Using the listing below, set down exactly the lines starting at the line that contains "Task: Open the hamburger menu dropdown" and ending at the line that contains "Given: Switch to the Zahlungen settings tab", both included, and no others.
================================
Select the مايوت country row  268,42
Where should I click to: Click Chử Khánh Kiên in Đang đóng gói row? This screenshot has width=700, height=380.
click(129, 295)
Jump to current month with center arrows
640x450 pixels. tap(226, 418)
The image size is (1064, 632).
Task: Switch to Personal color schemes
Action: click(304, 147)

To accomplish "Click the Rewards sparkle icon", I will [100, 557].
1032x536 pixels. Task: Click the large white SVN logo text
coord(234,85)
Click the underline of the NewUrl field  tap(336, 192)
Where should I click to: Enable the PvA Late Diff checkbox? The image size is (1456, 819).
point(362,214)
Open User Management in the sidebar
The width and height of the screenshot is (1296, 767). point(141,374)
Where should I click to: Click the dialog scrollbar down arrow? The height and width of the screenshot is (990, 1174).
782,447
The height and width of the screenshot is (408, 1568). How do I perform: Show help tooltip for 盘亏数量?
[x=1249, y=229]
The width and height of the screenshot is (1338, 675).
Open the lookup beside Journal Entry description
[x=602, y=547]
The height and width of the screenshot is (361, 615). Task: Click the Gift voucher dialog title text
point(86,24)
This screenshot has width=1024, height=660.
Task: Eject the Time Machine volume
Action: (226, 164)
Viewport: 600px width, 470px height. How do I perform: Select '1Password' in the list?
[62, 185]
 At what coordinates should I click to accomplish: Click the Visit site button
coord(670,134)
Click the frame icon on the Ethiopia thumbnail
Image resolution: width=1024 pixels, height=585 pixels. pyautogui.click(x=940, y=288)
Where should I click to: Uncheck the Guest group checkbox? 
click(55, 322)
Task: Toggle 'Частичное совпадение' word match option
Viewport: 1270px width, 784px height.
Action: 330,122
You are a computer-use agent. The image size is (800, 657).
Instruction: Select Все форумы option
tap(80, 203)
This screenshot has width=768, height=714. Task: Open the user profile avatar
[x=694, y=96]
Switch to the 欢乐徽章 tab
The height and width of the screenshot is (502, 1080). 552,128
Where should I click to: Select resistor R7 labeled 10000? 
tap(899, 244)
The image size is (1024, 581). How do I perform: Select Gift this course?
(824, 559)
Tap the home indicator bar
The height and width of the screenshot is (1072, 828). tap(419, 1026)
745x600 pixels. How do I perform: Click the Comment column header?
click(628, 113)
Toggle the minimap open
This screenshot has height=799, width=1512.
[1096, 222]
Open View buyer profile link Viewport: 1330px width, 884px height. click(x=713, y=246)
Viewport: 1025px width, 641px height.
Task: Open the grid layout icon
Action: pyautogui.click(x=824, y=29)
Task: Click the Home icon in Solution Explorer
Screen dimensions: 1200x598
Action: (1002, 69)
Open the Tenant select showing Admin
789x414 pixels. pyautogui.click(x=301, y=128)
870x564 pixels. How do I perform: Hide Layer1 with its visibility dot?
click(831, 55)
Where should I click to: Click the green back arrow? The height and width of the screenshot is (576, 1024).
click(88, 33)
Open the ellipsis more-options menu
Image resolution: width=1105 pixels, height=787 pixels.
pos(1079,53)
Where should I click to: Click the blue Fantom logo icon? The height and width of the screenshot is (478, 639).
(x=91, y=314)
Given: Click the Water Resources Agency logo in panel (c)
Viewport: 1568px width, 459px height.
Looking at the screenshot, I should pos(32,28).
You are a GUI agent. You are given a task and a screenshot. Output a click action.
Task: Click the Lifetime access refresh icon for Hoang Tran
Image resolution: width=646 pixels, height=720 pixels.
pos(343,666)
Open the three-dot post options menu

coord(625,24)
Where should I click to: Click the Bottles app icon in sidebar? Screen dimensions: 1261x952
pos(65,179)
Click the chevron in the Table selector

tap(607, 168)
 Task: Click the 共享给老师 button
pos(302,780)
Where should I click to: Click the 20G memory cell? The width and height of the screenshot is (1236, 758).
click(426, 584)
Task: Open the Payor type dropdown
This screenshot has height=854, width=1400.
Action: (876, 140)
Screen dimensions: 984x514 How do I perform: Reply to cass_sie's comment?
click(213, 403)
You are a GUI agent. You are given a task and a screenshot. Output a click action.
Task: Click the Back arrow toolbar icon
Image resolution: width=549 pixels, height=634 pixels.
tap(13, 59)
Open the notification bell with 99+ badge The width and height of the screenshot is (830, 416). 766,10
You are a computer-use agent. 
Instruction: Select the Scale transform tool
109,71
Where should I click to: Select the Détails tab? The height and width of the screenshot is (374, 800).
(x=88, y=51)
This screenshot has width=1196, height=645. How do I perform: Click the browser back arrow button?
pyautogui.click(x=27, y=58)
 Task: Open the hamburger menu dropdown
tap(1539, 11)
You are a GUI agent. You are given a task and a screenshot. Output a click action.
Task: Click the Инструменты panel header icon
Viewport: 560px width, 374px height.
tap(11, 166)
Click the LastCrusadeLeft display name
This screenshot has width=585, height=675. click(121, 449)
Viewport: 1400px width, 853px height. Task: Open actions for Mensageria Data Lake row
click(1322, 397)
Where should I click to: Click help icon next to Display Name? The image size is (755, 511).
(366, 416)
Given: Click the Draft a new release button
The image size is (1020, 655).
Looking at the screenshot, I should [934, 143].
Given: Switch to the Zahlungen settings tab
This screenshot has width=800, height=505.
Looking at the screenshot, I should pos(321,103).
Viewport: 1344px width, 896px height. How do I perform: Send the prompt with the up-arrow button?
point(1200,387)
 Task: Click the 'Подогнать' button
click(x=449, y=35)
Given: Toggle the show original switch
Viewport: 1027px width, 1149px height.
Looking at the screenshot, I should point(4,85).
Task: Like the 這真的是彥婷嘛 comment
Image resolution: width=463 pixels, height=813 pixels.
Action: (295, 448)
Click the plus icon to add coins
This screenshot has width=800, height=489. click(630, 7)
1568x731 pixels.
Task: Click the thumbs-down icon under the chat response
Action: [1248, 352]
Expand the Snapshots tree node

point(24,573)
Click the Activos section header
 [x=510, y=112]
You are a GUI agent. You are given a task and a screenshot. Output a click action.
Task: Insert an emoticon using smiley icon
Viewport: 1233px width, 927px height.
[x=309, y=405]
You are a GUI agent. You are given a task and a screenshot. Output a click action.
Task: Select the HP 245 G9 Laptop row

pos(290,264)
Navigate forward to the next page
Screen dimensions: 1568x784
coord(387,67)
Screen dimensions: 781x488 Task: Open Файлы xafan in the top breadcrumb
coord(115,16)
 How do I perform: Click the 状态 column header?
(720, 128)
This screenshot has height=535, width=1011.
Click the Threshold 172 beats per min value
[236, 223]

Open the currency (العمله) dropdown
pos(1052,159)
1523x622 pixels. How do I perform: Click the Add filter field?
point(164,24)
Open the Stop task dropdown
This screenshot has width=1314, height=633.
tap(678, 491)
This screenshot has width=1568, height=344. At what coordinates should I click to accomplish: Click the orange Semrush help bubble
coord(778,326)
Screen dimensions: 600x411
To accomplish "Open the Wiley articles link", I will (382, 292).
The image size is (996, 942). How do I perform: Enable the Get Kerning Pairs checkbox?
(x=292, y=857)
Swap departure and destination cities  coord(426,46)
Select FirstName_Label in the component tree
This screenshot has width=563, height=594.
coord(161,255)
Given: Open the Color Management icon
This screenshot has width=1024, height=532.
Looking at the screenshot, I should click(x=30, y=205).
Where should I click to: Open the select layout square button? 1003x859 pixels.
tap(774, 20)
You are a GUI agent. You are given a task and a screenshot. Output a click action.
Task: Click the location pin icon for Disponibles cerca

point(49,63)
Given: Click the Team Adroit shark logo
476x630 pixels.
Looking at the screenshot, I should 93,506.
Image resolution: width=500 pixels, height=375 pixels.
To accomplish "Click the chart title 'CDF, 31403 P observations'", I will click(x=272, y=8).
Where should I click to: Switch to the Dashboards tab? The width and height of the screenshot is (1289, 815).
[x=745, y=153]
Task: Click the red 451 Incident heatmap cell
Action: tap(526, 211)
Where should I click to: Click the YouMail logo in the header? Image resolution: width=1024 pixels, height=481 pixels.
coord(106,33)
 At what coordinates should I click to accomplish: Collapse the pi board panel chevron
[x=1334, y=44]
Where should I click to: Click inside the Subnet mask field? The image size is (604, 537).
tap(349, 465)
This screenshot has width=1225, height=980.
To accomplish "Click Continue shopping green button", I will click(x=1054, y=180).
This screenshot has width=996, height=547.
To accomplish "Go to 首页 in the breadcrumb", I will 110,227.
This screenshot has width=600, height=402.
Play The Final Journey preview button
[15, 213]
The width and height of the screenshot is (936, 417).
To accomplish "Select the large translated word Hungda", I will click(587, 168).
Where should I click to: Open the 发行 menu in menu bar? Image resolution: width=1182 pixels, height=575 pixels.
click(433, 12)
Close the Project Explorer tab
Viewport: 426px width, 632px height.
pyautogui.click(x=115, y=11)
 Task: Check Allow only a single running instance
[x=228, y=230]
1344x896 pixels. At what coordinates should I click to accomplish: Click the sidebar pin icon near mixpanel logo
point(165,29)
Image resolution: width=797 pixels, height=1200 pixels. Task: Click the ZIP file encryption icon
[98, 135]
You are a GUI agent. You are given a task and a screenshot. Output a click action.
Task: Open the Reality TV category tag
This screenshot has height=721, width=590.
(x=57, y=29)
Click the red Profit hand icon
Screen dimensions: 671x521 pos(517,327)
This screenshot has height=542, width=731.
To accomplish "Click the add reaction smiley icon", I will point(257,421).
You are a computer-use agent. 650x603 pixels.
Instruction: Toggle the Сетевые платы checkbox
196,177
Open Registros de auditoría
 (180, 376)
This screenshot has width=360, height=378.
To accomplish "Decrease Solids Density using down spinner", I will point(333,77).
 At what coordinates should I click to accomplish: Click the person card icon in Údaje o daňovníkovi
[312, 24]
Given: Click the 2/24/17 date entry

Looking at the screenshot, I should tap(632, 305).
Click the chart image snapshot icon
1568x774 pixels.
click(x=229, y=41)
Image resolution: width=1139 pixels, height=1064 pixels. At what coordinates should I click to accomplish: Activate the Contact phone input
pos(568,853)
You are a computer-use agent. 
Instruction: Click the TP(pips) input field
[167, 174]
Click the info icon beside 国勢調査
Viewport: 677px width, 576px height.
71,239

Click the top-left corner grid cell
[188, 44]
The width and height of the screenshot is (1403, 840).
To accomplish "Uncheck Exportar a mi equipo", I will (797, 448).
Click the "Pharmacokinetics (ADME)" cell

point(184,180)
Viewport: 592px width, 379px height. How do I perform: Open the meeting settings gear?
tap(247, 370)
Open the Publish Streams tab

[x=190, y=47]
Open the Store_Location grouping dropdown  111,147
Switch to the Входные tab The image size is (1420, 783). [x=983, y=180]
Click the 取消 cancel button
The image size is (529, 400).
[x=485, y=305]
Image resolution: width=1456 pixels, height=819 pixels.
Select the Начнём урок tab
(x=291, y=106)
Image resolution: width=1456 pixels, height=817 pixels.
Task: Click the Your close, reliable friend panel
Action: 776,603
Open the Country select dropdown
================================
■ **SOLVED EXERCISE**:
 Task: Open the hamburger menu dropdown
tap(1539, 11)
You are a GUI agent. You are given a task and a screenshot. Output a click action.
Task: Click the Инструменты panel header icon
Viewport: 560px width, 374px height.
tap(11, 166)
Click the LastCrusadeLeft display name
This screenshot has width=585, height=675. click(121, 449)
Viewport: 1400px width, 853px height. Task: Open actions for Mensageria Data Lake row
click(1322, 397)
Where should I click to: Click help icon next to Display Name? The image size is (755, 511).
(366, 416)
Given: Click the Draft a new release button
The image size is (1020, 655).
Looking at the screenshot, I should [934, 143].
Given: Switch to the Zahlungen settings tab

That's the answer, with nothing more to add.